Tu vas nous parler des combats maintenant ?
Le gros morceau est là. Pas de God of War sans combats qui donnent dans la surenchère. Le choix de cette caméra très rapprochée peut rebuter dès le début et j’ai même été septique. Le premier combat arrive et le verdict tombe comme une massue qui explose un crâne. Ça envoie copieux du pâté de chair humaine. Les coups de Kratos gagnent en intensité avec cette mise en scène. Le petit radar autour de nous, indique la place des ennemis et leur niveau de menace. On s’y retrouve vite et on aime le petit frisson de découvrir qui est dans notre dos en se retournant d’un coup. La jouabilité va mettre à l’épreuve les gâchettes de la PS4. Pas de temps de latences, c’est très réactif et parfaitement fluide. Oui, on pourrait croire que le moteur graphique souffre lors des combats. Il n’en est rien. Les coups de haches sont bien ceux du Dieu de la guerre. Les exécutions sont impressionnantes de barbarie. Toujours pas convaincu par le système de combat ? Attendez d’améliorer votre équipement pour frapper encore plus fort. Un élément essentiel du jeu qui va amener le joueur à croiser des PNJ particulièrement bien écrit.

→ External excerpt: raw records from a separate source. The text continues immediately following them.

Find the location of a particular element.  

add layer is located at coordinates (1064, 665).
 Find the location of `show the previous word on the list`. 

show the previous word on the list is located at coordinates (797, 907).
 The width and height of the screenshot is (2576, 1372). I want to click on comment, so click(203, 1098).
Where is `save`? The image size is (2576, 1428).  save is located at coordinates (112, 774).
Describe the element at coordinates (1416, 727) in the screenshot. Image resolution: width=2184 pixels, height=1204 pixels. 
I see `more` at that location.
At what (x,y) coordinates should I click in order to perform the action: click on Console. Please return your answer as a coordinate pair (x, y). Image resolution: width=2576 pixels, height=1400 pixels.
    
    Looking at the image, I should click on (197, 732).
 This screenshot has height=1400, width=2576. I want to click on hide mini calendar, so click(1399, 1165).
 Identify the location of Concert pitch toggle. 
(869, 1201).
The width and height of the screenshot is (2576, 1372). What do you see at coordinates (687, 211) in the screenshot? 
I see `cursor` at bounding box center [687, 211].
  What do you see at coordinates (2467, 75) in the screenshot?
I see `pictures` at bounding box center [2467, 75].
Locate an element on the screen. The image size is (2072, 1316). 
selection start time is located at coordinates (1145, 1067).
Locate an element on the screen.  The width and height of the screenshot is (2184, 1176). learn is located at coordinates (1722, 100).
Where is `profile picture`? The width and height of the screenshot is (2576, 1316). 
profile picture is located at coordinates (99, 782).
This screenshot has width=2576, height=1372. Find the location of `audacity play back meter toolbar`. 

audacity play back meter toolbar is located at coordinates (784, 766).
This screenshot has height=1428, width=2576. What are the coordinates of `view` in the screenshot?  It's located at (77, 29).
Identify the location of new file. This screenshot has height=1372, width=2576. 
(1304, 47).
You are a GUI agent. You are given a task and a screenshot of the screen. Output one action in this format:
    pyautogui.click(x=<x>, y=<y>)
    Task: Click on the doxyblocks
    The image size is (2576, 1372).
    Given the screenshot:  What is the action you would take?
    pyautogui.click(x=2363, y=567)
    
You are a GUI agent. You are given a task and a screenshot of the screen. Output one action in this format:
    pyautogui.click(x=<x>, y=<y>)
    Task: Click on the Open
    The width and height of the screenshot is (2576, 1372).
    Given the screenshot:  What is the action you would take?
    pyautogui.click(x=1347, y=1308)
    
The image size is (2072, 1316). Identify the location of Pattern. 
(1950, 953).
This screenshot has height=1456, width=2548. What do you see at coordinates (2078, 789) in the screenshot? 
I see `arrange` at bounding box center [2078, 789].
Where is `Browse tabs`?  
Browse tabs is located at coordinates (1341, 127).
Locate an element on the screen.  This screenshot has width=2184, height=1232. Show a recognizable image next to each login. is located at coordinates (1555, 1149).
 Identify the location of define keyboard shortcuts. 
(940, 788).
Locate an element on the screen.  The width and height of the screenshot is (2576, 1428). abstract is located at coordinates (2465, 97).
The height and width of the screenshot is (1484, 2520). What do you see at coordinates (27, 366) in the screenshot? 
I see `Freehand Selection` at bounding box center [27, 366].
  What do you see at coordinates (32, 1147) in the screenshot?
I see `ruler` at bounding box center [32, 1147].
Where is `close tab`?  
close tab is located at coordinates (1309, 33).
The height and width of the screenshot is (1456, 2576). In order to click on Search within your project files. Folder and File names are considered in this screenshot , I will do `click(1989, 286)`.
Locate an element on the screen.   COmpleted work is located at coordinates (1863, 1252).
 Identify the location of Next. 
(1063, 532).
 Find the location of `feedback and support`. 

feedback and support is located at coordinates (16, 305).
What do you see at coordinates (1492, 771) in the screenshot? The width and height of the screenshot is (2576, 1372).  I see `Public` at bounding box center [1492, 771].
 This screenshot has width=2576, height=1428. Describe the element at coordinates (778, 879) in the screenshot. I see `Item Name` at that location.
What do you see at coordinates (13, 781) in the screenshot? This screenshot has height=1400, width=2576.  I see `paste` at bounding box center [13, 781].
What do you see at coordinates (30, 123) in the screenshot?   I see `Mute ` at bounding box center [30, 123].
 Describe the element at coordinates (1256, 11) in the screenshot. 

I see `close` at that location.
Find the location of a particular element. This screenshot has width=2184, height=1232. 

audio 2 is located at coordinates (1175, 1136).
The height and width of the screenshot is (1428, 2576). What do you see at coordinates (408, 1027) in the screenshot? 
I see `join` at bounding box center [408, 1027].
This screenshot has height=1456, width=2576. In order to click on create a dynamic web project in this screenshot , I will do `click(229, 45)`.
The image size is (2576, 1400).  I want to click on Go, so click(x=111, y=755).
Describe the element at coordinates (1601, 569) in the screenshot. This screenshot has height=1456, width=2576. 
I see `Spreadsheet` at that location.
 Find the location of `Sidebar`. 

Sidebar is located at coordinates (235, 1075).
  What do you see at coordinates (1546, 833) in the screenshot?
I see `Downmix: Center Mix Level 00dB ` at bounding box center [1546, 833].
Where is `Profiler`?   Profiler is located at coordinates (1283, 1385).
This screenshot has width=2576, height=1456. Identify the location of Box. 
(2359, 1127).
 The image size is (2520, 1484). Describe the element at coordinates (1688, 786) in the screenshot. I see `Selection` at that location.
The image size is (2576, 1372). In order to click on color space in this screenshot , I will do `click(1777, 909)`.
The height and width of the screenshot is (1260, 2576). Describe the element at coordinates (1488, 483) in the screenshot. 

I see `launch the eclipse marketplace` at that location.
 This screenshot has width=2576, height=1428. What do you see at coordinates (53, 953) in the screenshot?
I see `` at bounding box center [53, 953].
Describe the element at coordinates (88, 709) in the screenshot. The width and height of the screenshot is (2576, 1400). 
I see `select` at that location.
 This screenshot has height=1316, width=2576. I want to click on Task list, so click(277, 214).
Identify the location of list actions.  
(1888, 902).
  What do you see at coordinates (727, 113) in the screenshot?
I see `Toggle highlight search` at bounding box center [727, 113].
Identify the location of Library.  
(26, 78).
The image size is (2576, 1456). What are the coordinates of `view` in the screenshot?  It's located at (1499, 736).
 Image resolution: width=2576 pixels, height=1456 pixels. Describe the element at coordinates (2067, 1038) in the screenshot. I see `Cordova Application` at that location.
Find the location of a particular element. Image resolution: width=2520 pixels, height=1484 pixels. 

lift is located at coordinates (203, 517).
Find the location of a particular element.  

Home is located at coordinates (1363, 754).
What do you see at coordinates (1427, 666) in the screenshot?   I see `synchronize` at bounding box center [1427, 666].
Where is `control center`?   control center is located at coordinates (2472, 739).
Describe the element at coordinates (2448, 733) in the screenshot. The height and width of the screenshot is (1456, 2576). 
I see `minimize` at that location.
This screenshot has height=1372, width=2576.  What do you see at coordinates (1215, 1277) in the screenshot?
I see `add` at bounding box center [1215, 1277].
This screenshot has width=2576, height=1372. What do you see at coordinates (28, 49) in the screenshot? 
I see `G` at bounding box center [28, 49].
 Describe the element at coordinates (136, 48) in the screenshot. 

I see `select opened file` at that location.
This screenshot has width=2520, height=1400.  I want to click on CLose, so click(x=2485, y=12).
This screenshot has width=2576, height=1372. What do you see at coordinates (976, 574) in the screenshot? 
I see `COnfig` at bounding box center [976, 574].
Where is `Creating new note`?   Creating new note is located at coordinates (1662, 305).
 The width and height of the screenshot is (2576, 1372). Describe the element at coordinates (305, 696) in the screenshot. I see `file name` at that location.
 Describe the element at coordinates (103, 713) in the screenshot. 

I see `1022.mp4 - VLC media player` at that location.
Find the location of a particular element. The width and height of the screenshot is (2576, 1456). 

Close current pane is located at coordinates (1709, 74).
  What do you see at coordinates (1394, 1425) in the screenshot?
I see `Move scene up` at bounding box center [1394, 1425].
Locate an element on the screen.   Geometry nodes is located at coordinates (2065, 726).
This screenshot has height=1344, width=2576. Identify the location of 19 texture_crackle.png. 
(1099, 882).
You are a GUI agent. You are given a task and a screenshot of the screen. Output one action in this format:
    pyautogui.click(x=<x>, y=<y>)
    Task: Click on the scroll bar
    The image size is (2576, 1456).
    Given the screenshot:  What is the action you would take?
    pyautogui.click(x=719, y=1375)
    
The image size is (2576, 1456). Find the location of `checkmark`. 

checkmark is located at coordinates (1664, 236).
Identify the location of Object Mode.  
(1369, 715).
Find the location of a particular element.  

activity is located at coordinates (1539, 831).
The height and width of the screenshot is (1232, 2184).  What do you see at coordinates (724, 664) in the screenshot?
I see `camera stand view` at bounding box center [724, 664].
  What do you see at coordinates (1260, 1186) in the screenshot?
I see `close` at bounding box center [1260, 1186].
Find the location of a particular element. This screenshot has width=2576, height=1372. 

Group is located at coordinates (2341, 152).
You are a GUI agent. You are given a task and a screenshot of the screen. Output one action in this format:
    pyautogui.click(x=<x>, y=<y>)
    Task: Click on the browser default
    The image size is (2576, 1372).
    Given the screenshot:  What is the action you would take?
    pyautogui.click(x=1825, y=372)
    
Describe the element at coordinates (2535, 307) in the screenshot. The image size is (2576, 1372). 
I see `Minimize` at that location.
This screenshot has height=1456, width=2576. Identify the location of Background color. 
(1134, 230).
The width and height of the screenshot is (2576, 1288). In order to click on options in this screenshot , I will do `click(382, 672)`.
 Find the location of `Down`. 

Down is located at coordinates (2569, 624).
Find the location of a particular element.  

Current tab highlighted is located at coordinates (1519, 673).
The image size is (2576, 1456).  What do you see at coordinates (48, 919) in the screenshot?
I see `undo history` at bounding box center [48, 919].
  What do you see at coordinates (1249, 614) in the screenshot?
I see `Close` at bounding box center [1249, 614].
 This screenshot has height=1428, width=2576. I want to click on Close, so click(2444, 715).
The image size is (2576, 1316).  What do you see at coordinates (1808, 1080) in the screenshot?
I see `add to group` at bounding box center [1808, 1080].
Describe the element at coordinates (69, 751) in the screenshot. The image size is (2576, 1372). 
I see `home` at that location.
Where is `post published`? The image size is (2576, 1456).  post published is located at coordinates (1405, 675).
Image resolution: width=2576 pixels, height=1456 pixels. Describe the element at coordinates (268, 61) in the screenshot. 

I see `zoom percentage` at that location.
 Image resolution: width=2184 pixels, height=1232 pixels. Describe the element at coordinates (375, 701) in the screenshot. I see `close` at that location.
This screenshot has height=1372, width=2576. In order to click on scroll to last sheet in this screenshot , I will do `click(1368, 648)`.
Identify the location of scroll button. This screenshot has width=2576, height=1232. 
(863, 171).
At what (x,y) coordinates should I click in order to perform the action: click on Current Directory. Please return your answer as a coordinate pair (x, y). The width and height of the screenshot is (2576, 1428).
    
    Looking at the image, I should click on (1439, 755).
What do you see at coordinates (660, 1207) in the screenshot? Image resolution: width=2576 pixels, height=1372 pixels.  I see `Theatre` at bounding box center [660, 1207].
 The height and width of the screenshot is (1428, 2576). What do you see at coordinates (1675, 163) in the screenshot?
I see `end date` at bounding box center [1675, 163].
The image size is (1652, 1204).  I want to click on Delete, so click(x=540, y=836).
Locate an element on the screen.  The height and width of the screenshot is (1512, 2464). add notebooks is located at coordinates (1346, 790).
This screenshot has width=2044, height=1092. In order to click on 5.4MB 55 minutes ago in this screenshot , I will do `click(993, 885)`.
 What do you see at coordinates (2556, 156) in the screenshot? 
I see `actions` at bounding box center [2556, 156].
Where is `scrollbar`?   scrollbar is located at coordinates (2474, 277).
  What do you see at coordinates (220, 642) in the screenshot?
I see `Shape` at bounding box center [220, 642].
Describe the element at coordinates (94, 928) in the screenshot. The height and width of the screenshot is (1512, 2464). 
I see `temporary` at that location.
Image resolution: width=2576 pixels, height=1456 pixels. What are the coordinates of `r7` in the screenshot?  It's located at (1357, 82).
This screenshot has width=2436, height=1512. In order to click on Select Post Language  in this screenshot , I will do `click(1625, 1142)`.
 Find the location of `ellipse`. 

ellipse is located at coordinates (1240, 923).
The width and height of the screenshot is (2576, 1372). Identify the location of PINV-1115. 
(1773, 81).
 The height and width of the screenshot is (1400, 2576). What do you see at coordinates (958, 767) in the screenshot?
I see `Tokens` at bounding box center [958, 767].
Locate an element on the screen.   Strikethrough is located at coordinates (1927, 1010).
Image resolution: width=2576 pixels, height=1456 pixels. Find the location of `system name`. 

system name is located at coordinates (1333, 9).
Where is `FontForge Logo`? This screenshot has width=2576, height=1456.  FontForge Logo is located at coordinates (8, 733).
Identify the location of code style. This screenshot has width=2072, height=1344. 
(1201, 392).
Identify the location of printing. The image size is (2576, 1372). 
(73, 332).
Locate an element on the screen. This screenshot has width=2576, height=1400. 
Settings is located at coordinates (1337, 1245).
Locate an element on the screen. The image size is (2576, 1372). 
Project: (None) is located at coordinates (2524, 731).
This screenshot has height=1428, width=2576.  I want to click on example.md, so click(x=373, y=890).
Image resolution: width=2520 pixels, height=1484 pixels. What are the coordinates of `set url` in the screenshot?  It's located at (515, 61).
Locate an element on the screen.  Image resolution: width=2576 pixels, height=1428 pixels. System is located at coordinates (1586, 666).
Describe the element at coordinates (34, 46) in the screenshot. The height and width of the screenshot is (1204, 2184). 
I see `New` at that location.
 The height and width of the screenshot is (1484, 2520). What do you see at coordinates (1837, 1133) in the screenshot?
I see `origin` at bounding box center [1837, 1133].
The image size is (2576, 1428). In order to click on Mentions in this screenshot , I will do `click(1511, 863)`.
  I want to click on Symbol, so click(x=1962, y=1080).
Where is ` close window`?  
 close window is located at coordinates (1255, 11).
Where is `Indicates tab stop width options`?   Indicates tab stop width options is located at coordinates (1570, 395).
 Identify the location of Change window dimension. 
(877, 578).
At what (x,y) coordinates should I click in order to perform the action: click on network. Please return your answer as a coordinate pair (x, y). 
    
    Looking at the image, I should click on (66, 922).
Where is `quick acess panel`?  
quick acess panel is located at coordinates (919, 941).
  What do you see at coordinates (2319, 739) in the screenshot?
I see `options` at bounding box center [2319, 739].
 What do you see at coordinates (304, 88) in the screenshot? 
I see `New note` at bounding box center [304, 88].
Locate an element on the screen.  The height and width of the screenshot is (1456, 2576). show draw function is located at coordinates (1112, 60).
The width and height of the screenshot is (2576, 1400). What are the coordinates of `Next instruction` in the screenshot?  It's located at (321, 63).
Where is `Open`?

Nains à grandes gueules et plaisir auditif
Impossible d’améliorer son équipement sans eux. Le duo de nains est particulièrement croustillant avec mille et une conneries à nous raconter. Le doublage français est à la hauteur et leurs répliques vous ferons tiquer plus d’une fois. La musique sera aussi un peu comme un personnage qui va vous suivre tout le long. Je vais expliquer mon ressenti. Elle monte avec les ennemis, elle accompagne les coups de Kratos, elle s’accentue lors des exécutions et autres éviscérations. La musique est pas juste là en toile de fond. Elle réagit à nos gestes à la manière d’un Get Even. Les thèmes sont beau mais pas inoubliable pour autant. Un poil plus de glauque n’aurait pas été de refus. Cette vision des choses est tout à fait subjective.

Je stop mon test brutalement pour ne rien spoiler de cette petite merveille qui est ce God of War. En revoyant sa copie, Santa Monica Studio nous offre beaucoup d’émotions, tout en un immense plan séquence. On rit, on se questionne, on souffre et on aime dans un monde qui change un peu trop vite. Je n’ai volontairement pas parler de certaines choses qui peuvent gâcher la surprise. J’y ai joué vierge de tout et mon expérience fut EXCEPTIONNEL.